Importantly, do not use levels()
to reorder the levels. levels()
just gives you access to the labels of indices, and reordering the labels does not adjust the order of the levels.
> set.seed(20)
> x <- factor(sample(c("Men","Women"), 100, replace = T))
> table(x)
x
Men Women
57 43
> levels(x) <- c("Women","Men")
> table(x)
x
Women Men
57 43
All you've done here is rename the levels. In the original sample, there were 57 men, and then you renamed men "women." This hasn't changed the order of the levels. Making this mistake could really wreck all of your analysis!
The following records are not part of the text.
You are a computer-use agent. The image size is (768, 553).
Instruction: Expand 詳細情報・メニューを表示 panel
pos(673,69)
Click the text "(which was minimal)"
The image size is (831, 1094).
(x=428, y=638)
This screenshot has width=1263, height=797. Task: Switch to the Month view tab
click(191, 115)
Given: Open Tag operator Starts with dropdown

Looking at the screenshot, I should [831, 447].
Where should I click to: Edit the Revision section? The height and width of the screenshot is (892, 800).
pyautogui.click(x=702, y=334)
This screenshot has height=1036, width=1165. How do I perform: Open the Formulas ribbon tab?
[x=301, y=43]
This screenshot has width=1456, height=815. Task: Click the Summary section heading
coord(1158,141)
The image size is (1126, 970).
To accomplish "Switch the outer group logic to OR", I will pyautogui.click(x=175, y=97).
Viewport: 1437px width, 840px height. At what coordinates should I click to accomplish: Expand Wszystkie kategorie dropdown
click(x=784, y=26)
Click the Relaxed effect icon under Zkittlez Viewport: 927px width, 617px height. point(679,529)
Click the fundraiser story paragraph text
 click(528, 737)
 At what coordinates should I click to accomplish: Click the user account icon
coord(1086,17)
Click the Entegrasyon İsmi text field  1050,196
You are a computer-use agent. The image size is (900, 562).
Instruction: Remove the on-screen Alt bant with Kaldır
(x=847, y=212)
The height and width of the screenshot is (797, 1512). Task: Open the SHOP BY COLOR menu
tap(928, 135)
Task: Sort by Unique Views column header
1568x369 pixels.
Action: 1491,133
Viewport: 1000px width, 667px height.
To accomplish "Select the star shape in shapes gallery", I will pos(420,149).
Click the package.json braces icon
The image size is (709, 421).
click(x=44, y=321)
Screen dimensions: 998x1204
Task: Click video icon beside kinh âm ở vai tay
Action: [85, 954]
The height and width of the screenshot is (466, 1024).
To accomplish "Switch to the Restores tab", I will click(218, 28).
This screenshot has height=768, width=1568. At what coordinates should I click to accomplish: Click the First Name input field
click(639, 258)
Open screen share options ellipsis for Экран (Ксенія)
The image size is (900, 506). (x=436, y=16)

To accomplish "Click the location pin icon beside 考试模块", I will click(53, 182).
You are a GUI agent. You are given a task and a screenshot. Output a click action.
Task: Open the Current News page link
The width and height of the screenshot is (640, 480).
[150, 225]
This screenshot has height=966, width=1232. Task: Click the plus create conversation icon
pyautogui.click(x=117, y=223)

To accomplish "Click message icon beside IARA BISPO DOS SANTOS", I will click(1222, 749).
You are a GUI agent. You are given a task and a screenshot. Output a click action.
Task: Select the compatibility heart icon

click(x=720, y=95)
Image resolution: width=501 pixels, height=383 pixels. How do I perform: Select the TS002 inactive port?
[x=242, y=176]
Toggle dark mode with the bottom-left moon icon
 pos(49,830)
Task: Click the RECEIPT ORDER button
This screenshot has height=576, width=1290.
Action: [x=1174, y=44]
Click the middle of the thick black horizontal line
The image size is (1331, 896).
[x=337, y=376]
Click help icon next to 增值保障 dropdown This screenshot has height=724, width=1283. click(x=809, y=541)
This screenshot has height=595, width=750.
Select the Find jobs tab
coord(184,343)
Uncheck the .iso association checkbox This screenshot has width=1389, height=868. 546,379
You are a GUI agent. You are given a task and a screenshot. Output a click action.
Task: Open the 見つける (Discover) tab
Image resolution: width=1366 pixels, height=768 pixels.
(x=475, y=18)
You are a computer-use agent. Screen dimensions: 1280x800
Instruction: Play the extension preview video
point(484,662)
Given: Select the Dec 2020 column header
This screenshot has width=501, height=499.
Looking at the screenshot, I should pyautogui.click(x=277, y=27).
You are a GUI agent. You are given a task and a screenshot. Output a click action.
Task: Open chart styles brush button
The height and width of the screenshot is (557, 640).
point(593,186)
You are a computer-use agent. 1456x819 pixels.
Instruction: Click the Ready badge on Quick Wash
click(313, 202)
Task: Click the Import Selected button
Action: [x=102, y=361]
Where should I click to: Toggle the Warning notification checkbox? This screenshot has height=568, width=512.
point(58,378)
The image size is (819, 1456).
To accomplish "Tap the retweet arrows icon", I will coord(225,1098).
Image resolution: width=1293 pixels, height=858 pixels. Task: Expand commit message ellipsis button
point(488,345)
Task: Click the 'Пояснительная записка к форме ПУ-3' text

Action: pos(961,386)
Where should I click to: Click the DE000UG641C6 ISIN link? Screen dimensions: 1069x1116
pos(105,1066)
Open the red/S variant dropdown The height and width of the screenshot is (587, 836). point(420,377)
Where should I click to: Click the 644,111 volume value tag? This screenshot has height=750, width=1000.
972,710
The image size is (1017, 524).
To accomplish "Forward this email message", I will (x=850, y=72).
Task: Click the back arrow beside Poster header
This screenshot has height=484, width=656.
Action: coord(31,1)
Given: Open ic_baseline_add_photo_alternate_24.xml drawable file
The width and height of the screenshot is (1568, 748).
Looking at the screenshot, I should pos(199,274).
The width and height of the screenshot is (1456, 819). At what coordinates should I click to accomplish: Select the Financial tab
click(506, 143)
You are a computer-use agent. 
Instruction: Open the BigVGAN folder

To do that, use the relevel()
function. By default, it will move the level matching the character argument to the first level position. You can also pass it a vector of characters.
> set.seed(20)
> x <- factor(sample(c("Men","Women"), 100, replace = T))
> table(x)
x
Men Women
57 43
> x <- relevel(x, "Women")
> table(x)
x
Women Men
43 57
This has done the appropriate thing and changed the order of the levels, not just their name.
There is also a reorder()
function, which will properly reorder the levels of a factor according to their value on some other continuous variable.
> table(x)
x
Women Men
43 57
> set.seed(20)
> value <- rnorm(100)
> tapply(value, x, mean)
Women Men
0.1679080 -0.1180567
> x <- reorder(x, value, mean)
> table(x)
x
Men Women
57 43